**Consignes:**
a) Répondez aux questions suivantes à partir du texte sur le projet Cabane, en reprenant les repères (i), (ii) et (iii) pour vos réponses :
(i) Combien de parents solos compte Bruxelles ?
(ii) En quel mois et quelle année la passation entre l'association Hamac et la Ligue des familles a-t-elle eu lieu ?
(iii) Quand le projet a-t-il pris le nom de Cabane ?
b) Citez mot pour mot le passage du texte sur le projet Cabane qui commence à « Cabane, un projet » et s'achève à « l’a rebaptisé Cabane. ».

**Extrait du texte:**
------------------------------
DossierPrévention
04.06.2025
Numero: 22

Cabane, un projet qui prend soin des parents solos et de leur(s) enfant(s)

Être parent solo implique beaucoup de travail et de charges à assumer seul. C’est pourtant ce que vivent beaucoup d’entre eux parmi les 65.000 parents solos que compte Bruxelles. Comment les aider pour les soulager de tout ce qu’ils doivent porter ? Il existe des initiatives des pouvoirs publics pour les aider, comme le projet Miriam du SPP Intégration sociale, mais celles-ci restent peu nombreuses et ne suffisent pas toujours à alléger les nombreuses taches que ces familles doivent assumer. Des citoyennes y ont réfléchi et créé une association qui offre aux familles monos de véritables bulles d’air. En 2024, la Ligue des familles a repris le projet, en collaboration avec la Maison des Parents Solos et le Petit Vélo Jaune, et l’a rebaptisé Cabane.

Dossier parents solos et de leur(s) enfant(s)

Il y a quelques années, trois citoyennes ont créé l’association Hamac dont le but était de créer des liens durables, enrichissants et structurants entre des familles monoparentales, leurs enfants et des bénévoles – appelés “accompagnant·e·s” –, habitant un même quartier. L’objectif était de donner un peu de temps aux parents solos pour souffler et pour permettre à leurs enfants de tisser de nouveaux liens et vivre de nouvelles expériences aux côtés d’une personne de confiance. Mais les trois citoyennes qui y travaillaient de manière bénévole ont fini par s’épuiser et, au bout de cinq ans, elles ont cherché des repreneurs. C’est ainsi qu’elles se sont tournées vers la Ligue des familles, afin que celle-ci puisse reprendre le projet. La passation entre les deux structures a eu lieu en mars 2024. Le projet a continué à s’appeler Hamac pendant quelques mois avant d’adopter, en décembre 2024, le nom qu’on lui connaît aujourd’hui, Cabane.
------------------------------
**Enregistrements tirés d'un jeu de données:**
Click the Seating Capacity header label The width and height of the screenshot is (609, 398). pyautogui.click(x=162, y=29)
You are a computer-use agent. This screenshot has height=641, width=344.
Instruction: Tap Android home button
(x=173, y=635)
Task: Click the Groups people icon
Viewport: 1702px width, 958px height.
------------------------------
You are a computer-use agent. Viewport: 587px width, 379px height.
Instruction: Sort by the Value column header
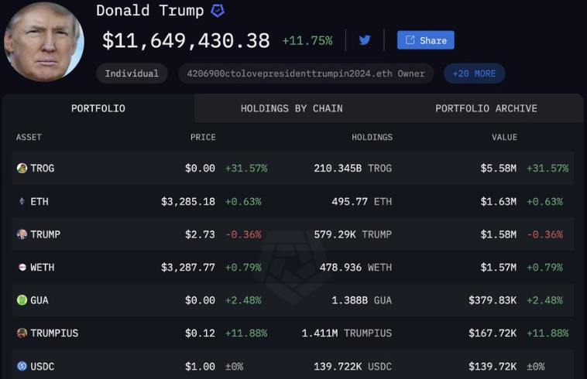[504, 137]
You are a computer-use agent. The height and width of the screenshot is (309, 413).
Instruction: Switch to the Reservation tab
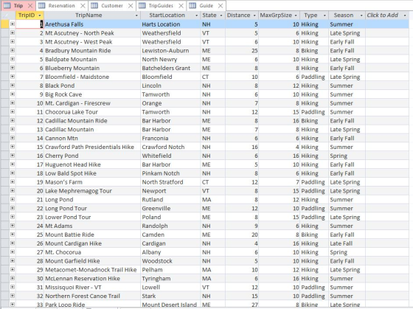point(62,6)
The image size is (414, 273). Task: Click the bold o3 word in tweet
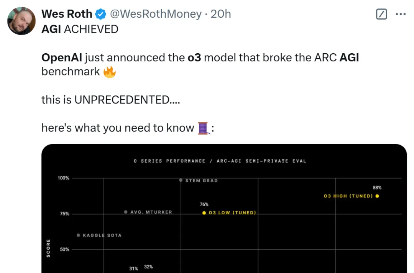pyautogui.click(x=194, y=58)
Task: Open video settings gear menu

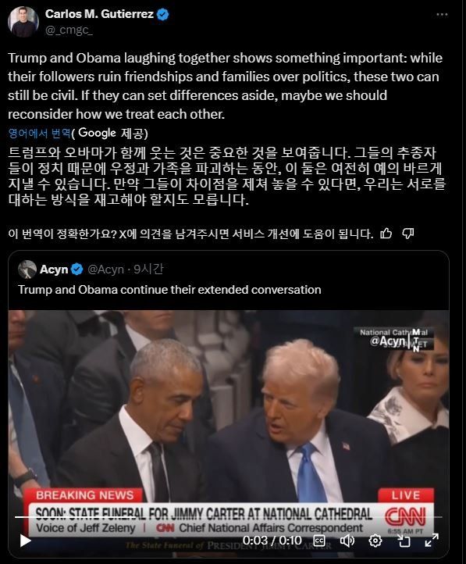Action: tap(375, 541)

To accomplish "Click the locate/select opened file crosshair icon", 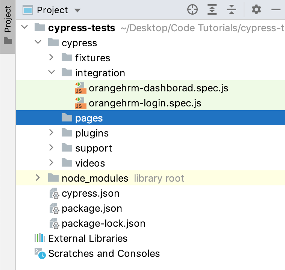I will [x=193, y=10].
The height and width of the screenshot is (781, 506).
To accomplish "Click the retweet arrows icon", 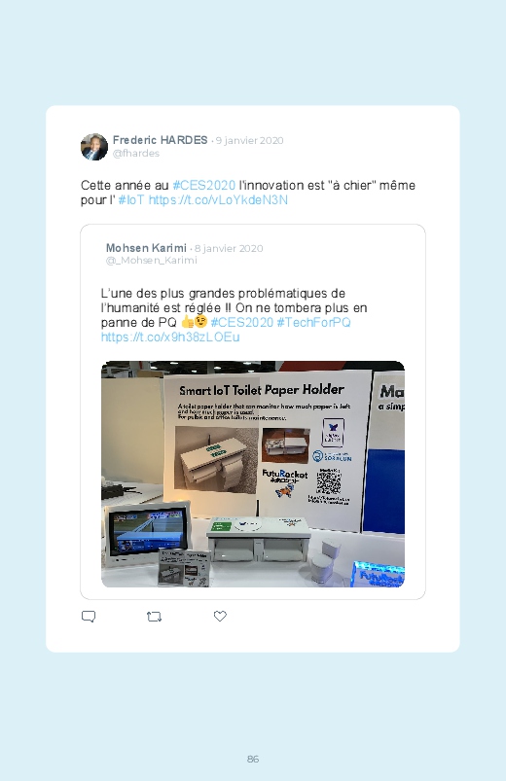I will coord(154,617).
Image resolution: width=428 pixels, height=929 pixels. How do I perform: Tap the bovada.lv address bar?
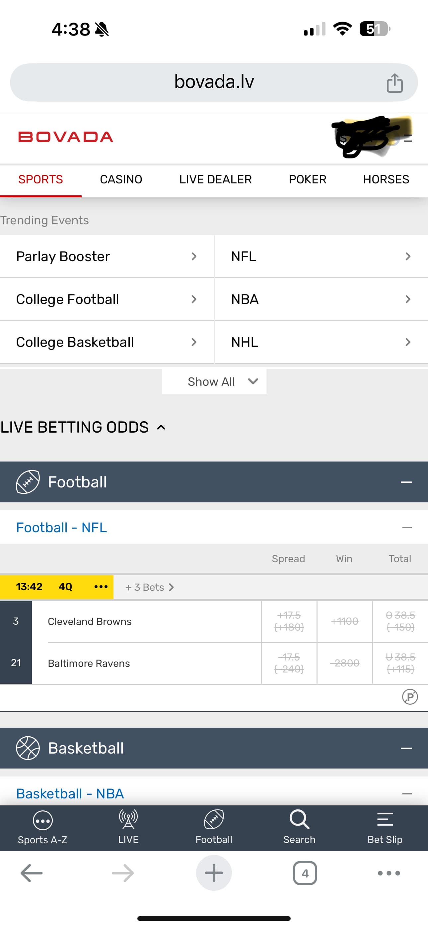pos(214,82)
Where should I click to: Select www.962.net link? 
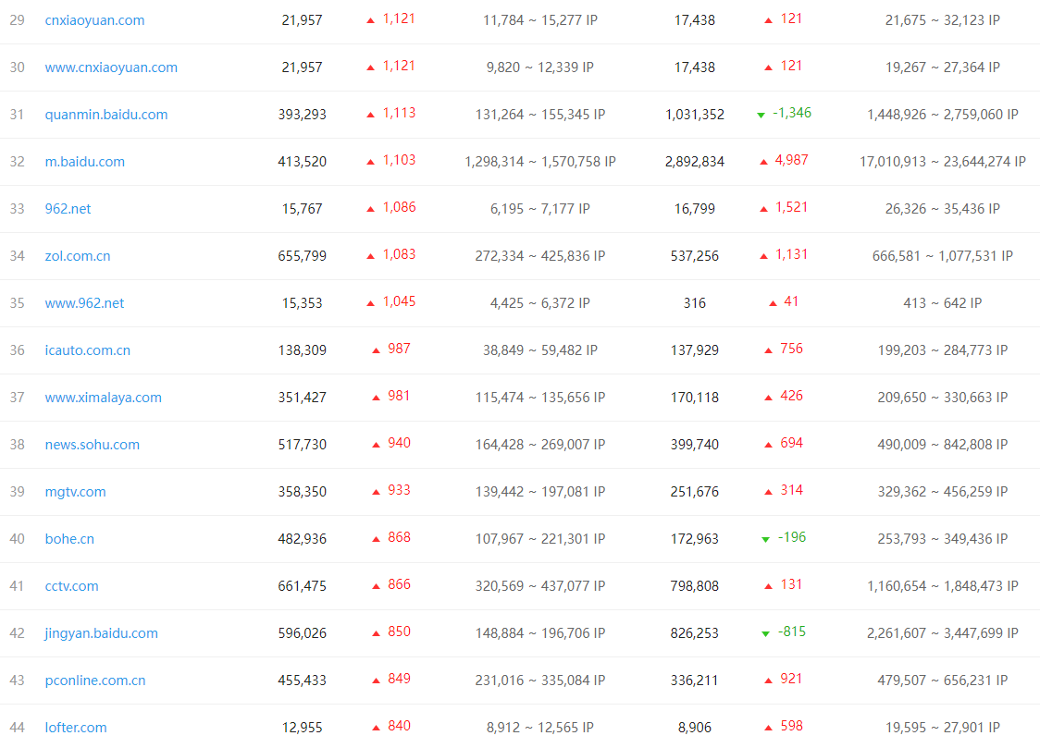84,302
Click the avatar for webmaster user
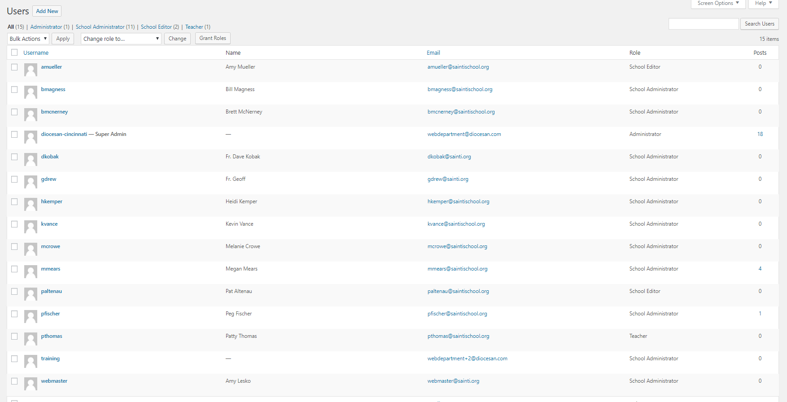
------------------------------
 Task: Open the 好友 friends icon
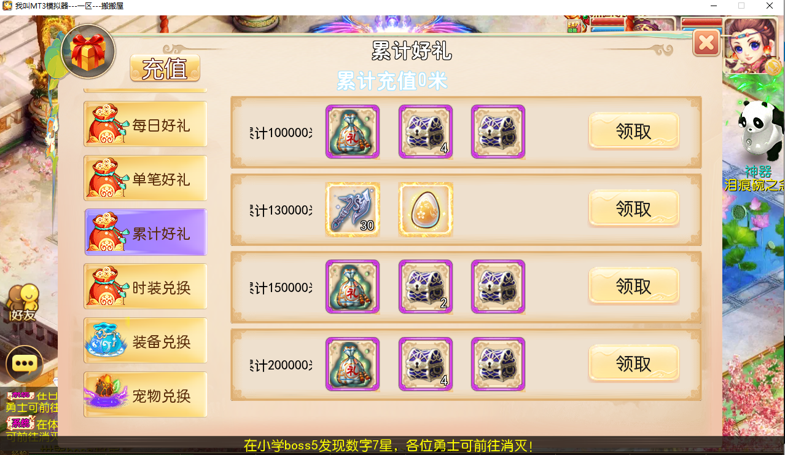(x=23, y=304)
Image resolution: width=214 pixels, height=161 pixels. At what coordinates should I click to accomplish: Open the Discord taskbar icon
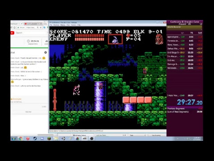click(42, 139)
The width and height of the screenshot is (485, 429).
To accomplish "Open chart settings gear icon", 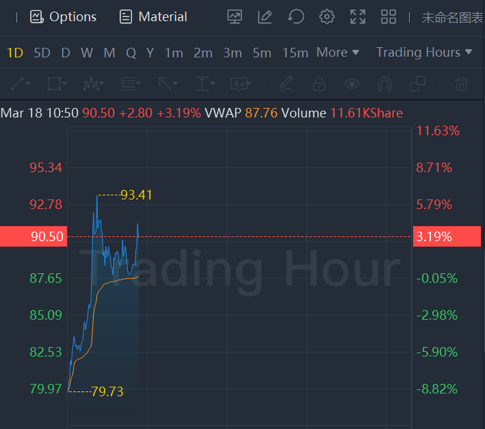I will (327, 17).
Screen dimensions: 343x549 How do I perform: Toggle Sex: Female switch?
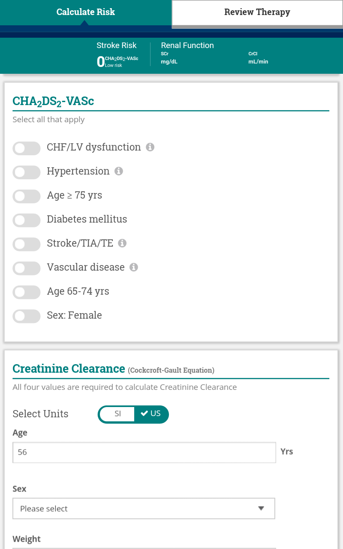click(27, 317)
------------------------------
**Réponses par consigne:**
a)
(i) Bruxelles compte 65.000 parents solos.
(ii) La passation a eu lieu en mars 2024.
(iii) Le projet a pris le nom de Cabane en décembre 2024.

b)
Cabane, un projet qui prend soin des parents solos et de leur(s) enfant(s)

Être parent solo implique beaucoup de travail et de charges à assumer seul. C’est pourtant ce que vivent beaucoup d’entre eux parmi les 65.000 parents solos que compte Bruxelles. Comment les aider pour les soulager de tout ce qu’ils doivent porter ? Il existe des initiatives des pouvoirs publics pour les aider, comme le projet Miriam du SPP Intégration sociale, mais celles-ci restent peu nombreuses et ne suffisent pas toujours à alléger les nombreuses taches que ces familles doivent assumer. Des citoyennes y ont réfléchi et créé une association qui offre aux familles monos de véritables bulles d’air. En 2024, la Ligue des familles a repris le projet, en collaboration avec la Maison des Parents Solos et le Petit Vélo Jaune, et l’a rebaptisé Cabane.